Posted by
DogsNDaylilies (SE Michigan - Zone 6a) on Aug 5, 2015 8:33 AM concerning plant:
Titan of Ice is brand new for me this year, but its petals have REALLY good substance to them and the scape has a nice thickness. This is my FAVORITE daylily in my garden as of right now! (I think I like it even better than my Ruby Spider!) When I knew it was going to bloom on a particular day, the first thing I would do each morning was look out my window to see it with the giddy excitement of a kid at Christmas. It's hard to believe I *won* this beautiful daylily! It is definitely a valuable and extremely important cultivar to me.

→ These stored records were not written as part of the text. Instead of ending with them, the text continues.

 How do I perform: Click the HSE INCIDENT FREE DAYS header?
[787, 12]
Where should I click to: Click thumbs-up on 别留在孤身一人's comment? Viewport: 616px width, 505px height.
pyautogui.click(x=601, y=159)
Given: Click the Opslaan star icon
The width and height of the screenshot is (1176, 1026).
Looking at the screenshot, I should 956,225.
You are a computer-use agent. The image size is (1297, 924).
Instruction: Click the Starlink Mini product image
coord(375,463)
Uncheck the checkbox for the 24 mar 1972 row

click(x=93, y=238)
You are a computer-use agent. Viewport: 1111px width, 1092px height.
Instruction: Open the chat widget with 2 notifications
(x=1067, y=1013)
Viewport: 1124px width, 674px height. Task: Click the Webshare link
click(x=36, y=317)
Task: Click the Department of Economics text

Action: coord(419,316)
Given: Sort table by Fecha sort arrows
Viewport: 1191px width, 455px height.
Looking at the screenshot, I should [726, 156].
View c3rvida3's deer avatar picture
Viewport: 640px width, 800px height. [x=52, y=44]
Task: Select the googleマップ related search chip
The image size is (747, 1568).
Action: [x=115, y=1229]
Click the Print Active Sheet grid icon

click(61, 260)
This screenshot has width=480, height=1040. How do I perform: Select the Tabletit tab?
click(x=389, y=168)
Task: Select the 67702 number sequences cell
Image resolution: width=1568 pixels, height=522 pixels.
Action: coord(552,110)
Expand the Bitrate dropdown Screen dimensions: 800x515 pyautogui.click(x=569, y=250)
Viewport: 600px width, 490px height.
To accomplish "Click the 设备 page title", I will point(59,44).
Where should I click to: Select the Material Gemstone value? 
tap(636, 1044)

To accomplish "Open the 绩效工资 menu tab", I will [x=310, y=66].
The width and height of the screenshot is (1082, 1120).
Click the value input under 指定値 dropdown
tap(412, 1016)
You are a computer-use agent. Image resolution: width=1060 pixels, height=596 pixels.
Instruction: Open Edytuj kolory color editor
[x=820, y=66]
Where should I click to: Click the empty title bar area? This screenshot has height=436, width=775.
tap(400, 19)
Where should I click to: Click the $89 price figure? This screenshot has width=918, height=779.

Update on 8/24/15: I wish I'd had my second garden bed installed before I received Titan of Ice, because it is my favorite daylily so far and deserved a home in better soil than I gave it. I had planned to move it, but days after I got it and it started blooming, I watched in misery as a stiff wind--we get very high winds here!--from a rainstorm blew over the only scape I had, cracking the stem beneath the soil surface somewhere and it didn't bounce back up. (It has nice, thick scapes that didn't break at or above the ground level, but the huge, thick bloom caught the brunt of the wind and it probably cracked right at the crown, just below the soil. I stared at it out my window, willing it to bounce back up for several minutes before I ran out in the pouring rain, tied it to a stake in the ground, and crossed my fingers...and, fortunately, Titan pulled through like a champ and all of it's remaining buds bloomed out beautifully! But, as a result, I couldn't move it to better soil. It has been bloomed out for a couple of weeks now, but has a seedpod on it, so it'll have to stay in the less-than-ideal, clay-like soil for a little while longer. It isn't increasing, presumably as a result of the poor soil condition. As soon as the seedpods come off, though, I'm putting my beloved Titan of Ice in a garden bed with a nice compost/peat/topsoil blend that I hope it will love and use to take off.